Merck's last crack at salvaging a $2.5B jury verdict in hep C patent showdown is shot down by appeals court
In December 2013, Gilead announced the first pill that could cure hepatitis C. The same week, Idenix Pharmaceuticals announced it was suing Gilead for patent infringement, a lawsuit that would eventually demand over $2 billion from the US drugmaker.
Nearly six years later, that dispute appears to have finally concluded. In a decision that may ripple across pharma, a federal appeals court ruled Gilead – which acquired the hep c drug when it purchased Pharmasset in 2011 – did not owe damages to Idenix, now a subsidiary of Merck. The ruling affirms a 2018 reversal of a 2016 jury decision that originally awarded $2.54 billion to Idenix.
The decision removes a large thorn from Gilead’s hep-c side and all but ends Merck’s chances of salvaging something from their ill-fated $3.9 billion acquisition of Idenix in 2014. (As the hep C market rapidly crowded and sunk, Merck filed a $2.9 billion hit on the hep-c drug it acquired). But a decision may have a broader impact than just on the flagging hepatitis C market, affecting pharmaceutical innovation writ-large said Brian Fairchild, a life sciences intellectual property attorney at Goodwin Proctor.

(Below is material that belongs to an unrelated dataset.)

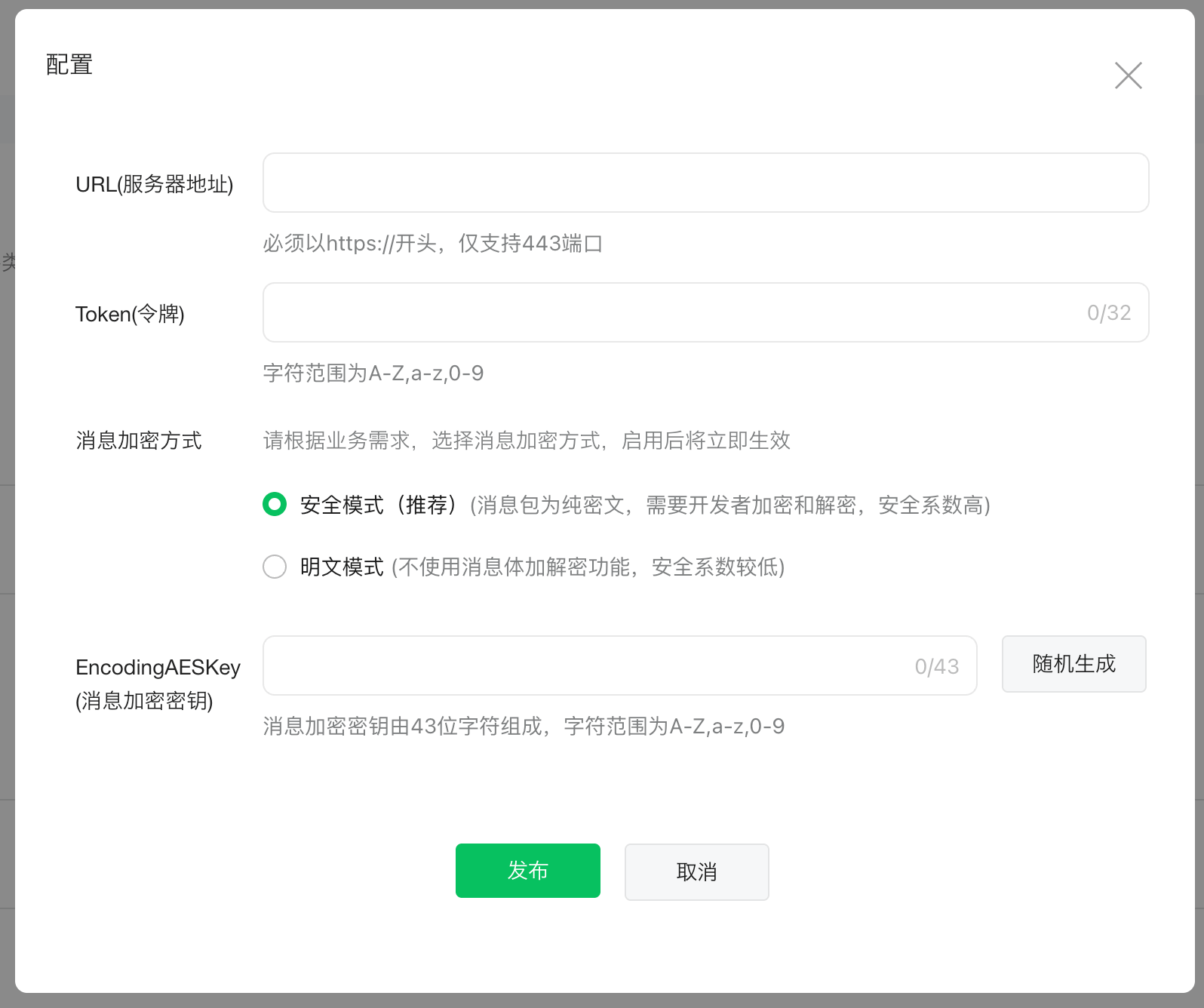Click the hint 必须以https://开头

point(432,244)
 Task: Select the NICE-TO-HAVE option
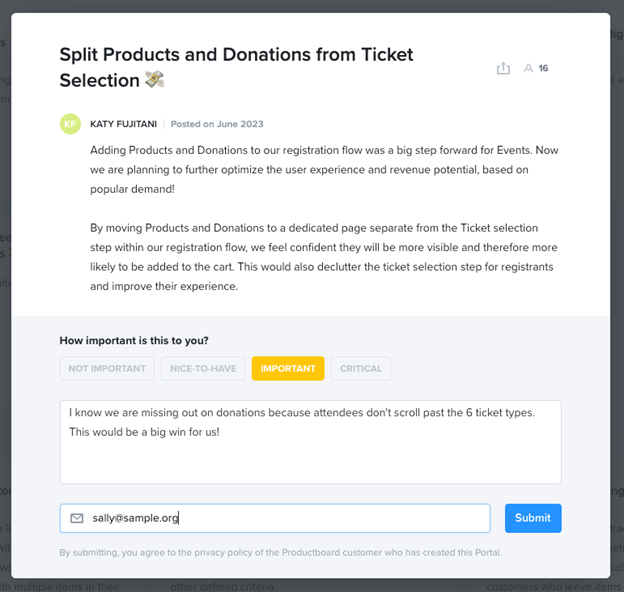(203, 368)
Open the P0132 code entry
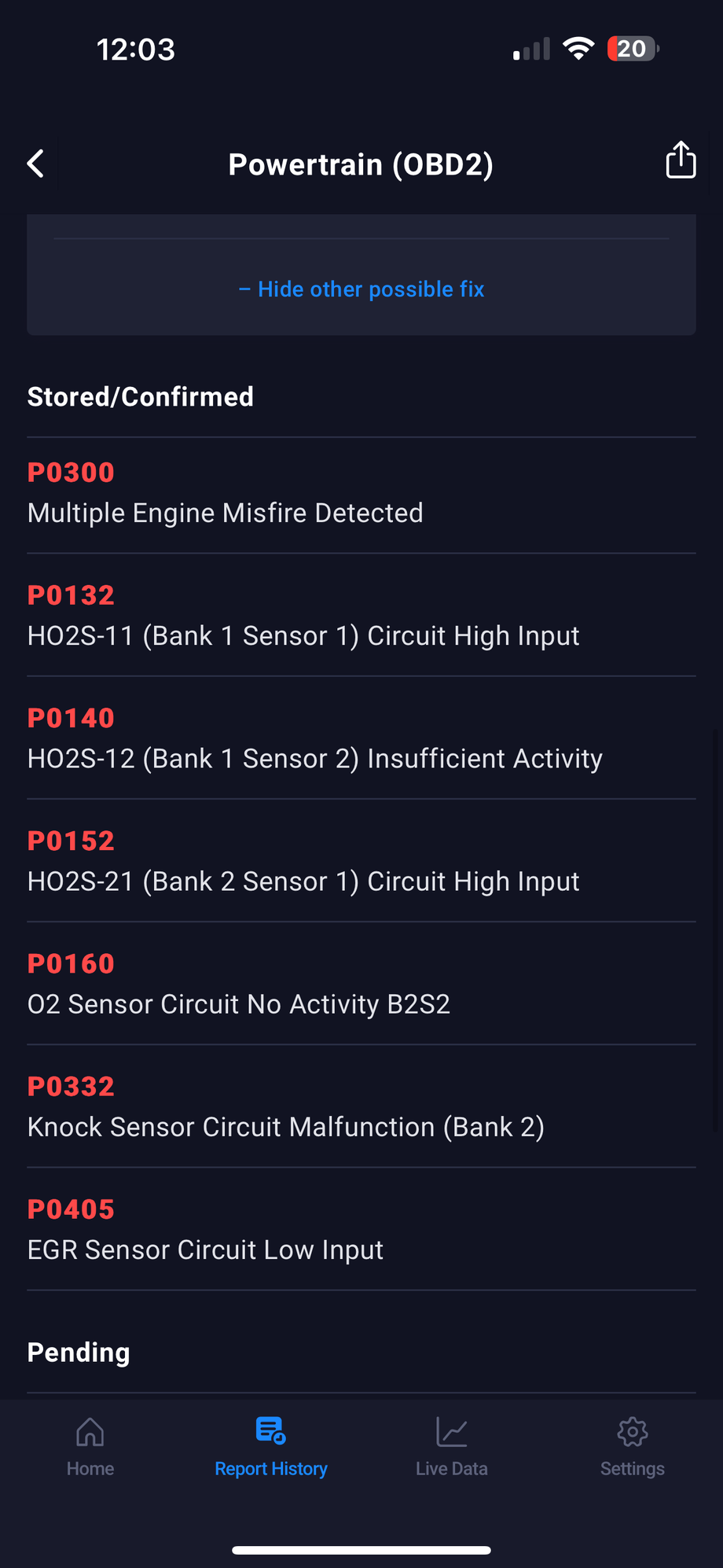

“It continues a trend of striking down patent claims that are not narrowly focused on one specific drug,” Fairchild wrote in an email to Endpoints News.
Drug companies have largely used patents to protect from competitors making exact or very similar copies of their drug, but recently biotechs and large pharmaceuticals have tried to use patents to stop other companies from hitting the same biological targets, Fairchild said. And it’s not yet clear if the law lets them do this.
So far the courts have decided against companies who have interpreted their IP this broadly because of two issues in US patent law: “written description” and “enablement.”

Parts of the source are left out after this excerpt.